Thomas,
We are using an oracle database setup, we have a development database and a production database, the production database is for billing.
The databases have the sane TNS resolver name of DB1. To test that it was using the correct settings.py file I removed the database information
from it and it is using the settings.py file that I thought it was. However when I log into the development database and run the query im using with
django it will return what im seeing on my django page although my django settings file is pointed to my other database and I even have to use the login associated
with the production database, the weird part is that the data returned is still the development database. I'm running in debug mode, manage.py runserver. However the production database
right now has no write privileges only read privileges so that should not be affecting the query. I even output the exact query that im using to the webpage and run seperately in each database
it returns the correct data when im manually logged into the production database. The app was first synced on the development database.

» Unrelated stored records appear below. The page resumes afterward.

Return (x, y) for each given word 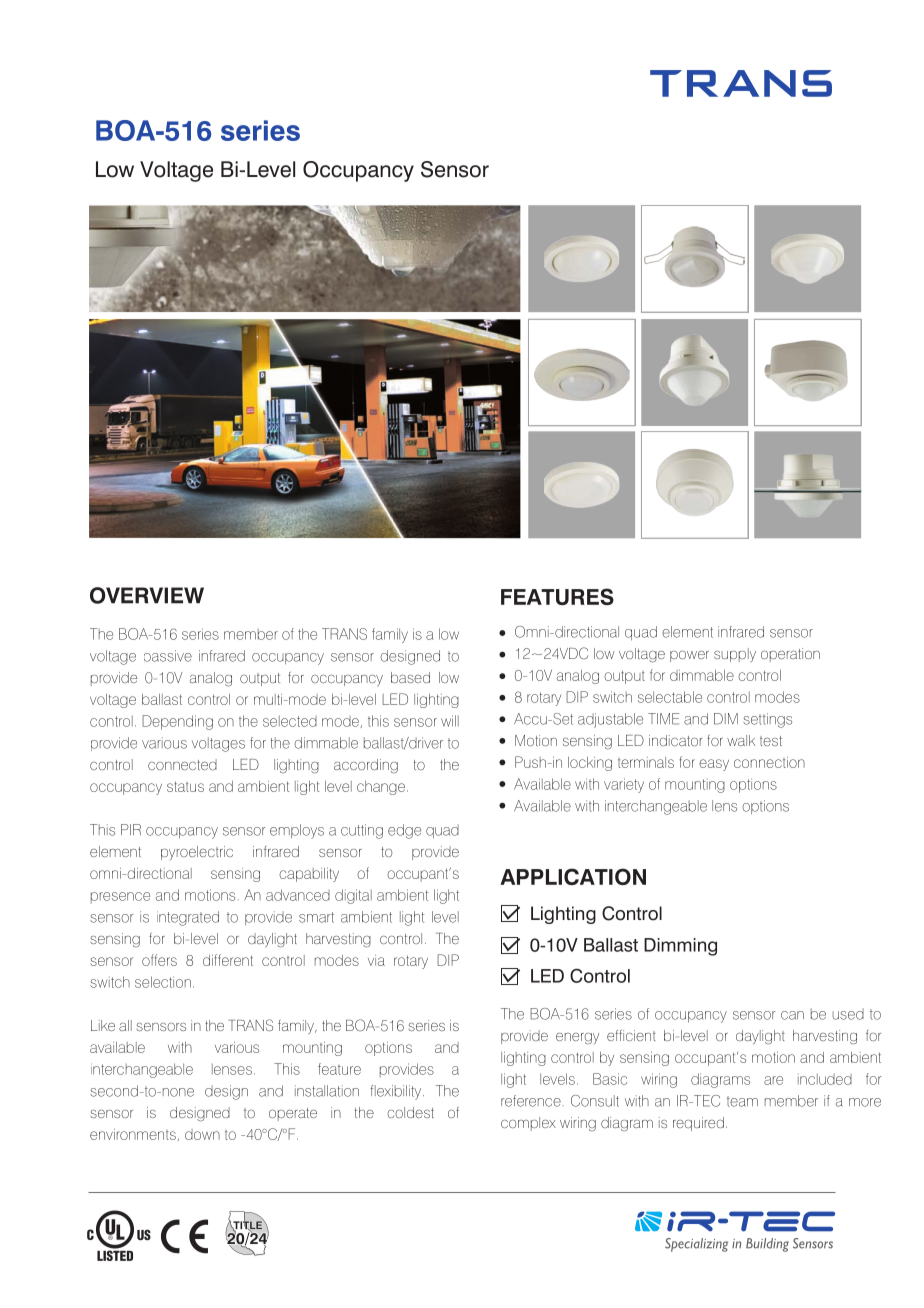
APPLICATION (573, 876)
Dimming (680, 947)
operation (790, 655)
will (450, 721)
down (202, 1134)
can (792, 1015)
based (410, 677)
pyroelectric (197, 853)
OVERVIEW (147, 595)
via (376, 960)
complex (528, 1124)
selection (163, 982)
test (771, 741)
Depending (177, 722)
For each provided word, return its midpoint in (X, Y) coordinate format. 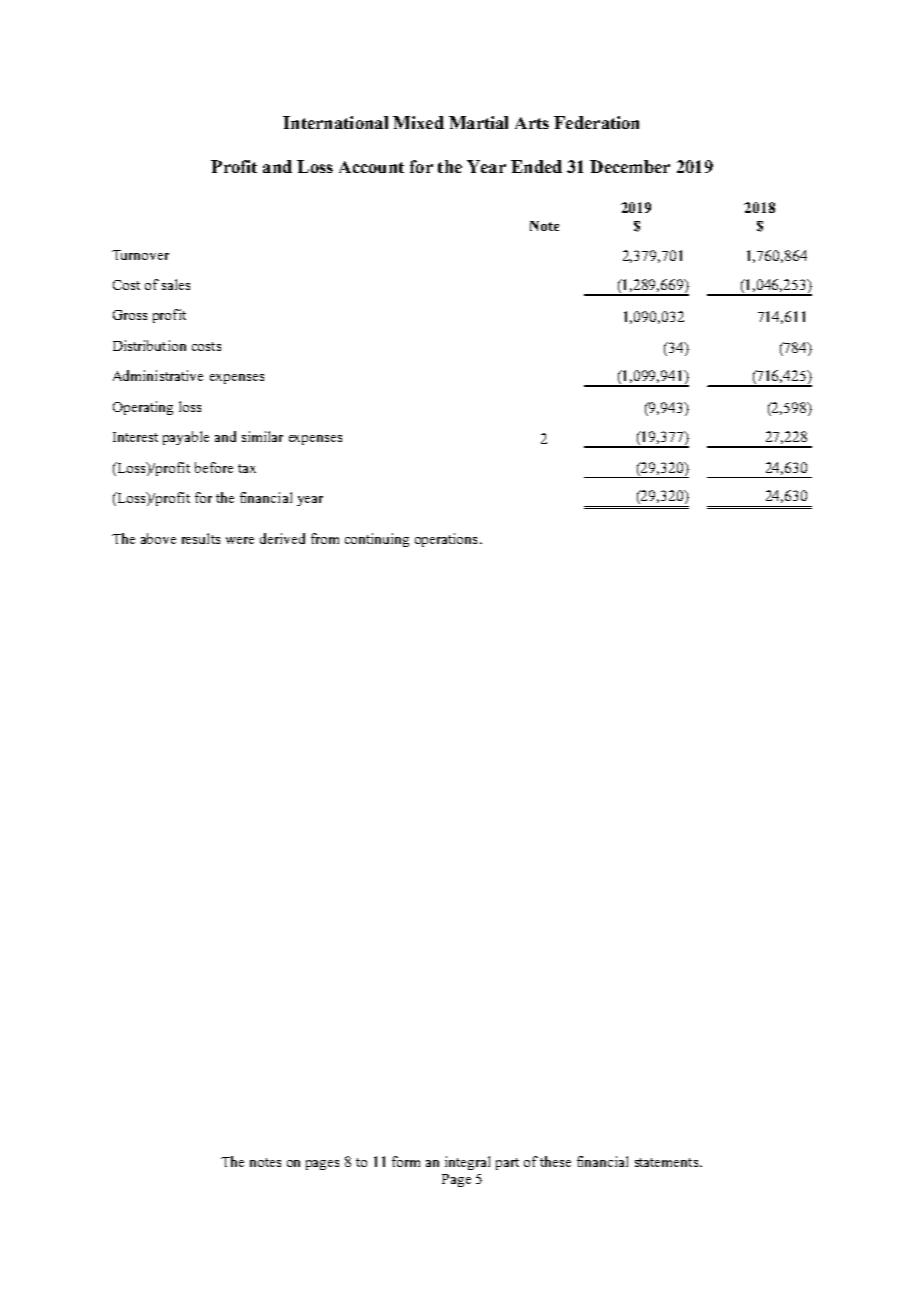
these (555, 1161)
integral (467, 1163)
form (406, 1161)
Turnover (140, 255)
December (630, 166)
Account (371, 167)
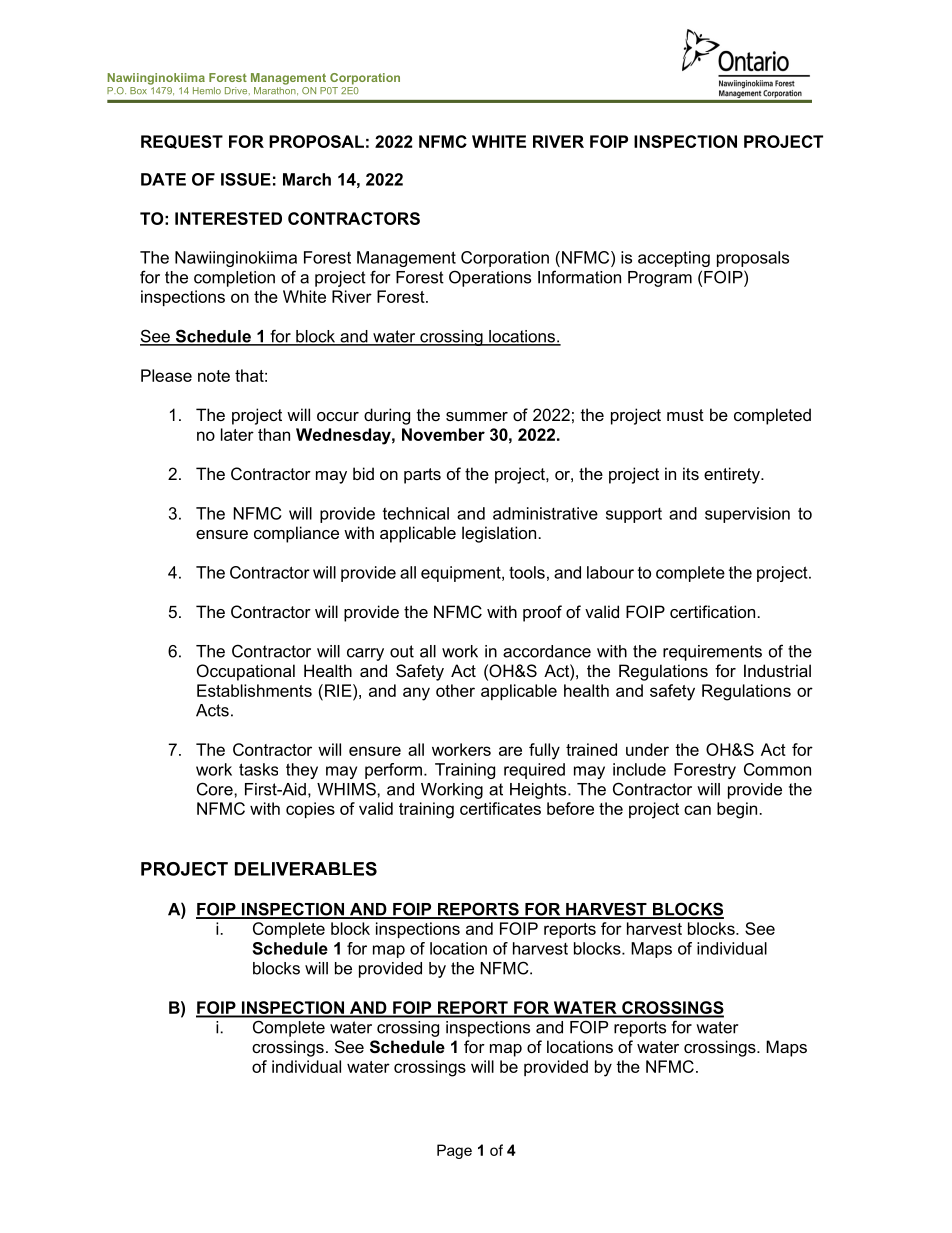 Image resolution: width=952 pixels, height=1233 pixels. I want to click on March, so click(307, 179).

select customer_name, substr(decode(vcd_managed,'Y',vm_name,'N',vm_group_name || ' ' || vm_display_name),1,100) vm_name, cpu_ghz_hours,ram_gb_hours, guest_os from customers a, vm_groups b, vms c, vm_compute_usage_histories d, vm_compute_histories e, guest_os f where a.customer_id = b.customer_id and b.vm_group_id = c.vm_group_id and c.vm_id = d.vm_id and trunc(d.datetime) = to_date('01-Jun-2014', 'DD-MON-YY') and a.customer_id != 24 and inactive = 'N' and cpu_ghz_hours > 0 and e.datetime = (select max(datetime) from vm_compute_histories g where c.vm_id = g.vm_id) and e.vm_id = c.vm_id and e.guest_os_id = f.guest_os_id order by 1,2
there is the query that im running.
when i sync the db it syncs just fine. I'm not sure how this is even possible.